New Jersey Butterflies

Mourning Cloak

Nymphalis antiopa

Identification: Medium—3.0". Above: FW and HW very dark, velvety brown with prominent, wide, pale-yellow border on both wings, and a row of small blue spots inside the yellow border. Below: Finely striated dark brown, with grayish border along both wings that is visible only at fairly close range. Distinctive flap-and-glide flight.

NJ Status and Distribution: Resident. Fairly common and widespread throughout.

NJ Range Map-Mourning Cloak

Habitat: Deciduous woodland. Often encountered along trails and on bare ground and roads.

Flight Period: One brood. Overwintering adults emerge in March (or even February), mate, lay eggs, and die. Their offspring emerge in early July and fly into December, sometimes with a pause for aestivation in the heat of summer. Extreme dates: North Jersey 2/16—12/16; South Jersey 1/6—12/25.

Larval Food Plants: A wide variety of broadleaf trees, including willows (Salix); aspens, poplars, and cottonwoods (Populus); elms (Ulmus); birches (Betula); and hackberry (Celtis).
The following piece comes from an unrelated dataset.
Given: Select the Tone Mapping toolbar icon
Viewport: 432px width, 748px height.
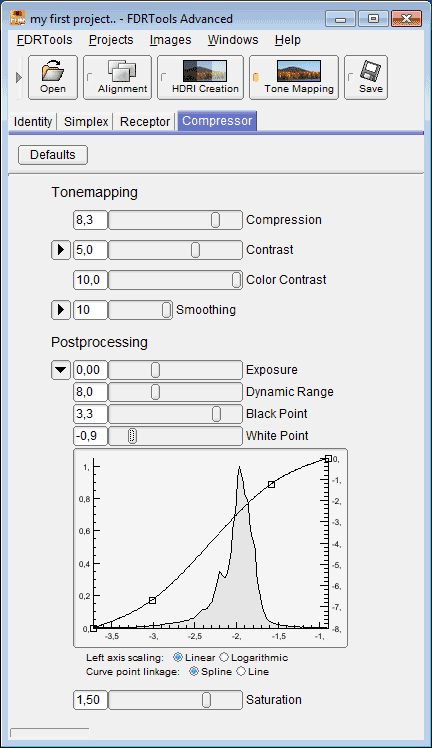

Overwintering Stage: Adult.

Best Locations: Delaware Water Gap NRA, Wildcat Ridge WMA, Whittingham WMA, Kittatinny Valley SP.

Comments: After a long winter of butterfly fasting that we in North Jersey have to endure, it is exciting to see the first Mourning Cloak flapping and gliding along a forest trail. This and Eastern Comma are usually the first species seen in North Jersey.



Mourning Cloak

Crater Lake Rd., Sussex Co., NJ, 7/12/07.


Mourning Cloak

Wildcat Ridge WMA, Morris Co., NJ, 6/30/06.


Mourning Cloak

Hibernating in rotten log, East Brunswick, Middlesex Co., NJ, 12/8/13.


Mourning Cloak larvae

Larvae on Corkscrew Willow (Salix matsudana).


Mourning Cloak

Larva.


Trembling Aspen

Leaves of Trembling Aspen (Populus tremuloides). This upland tree is one of many host plants for Compton Tortoiseshell, Mourning Cloak, and Red-spotted Purple.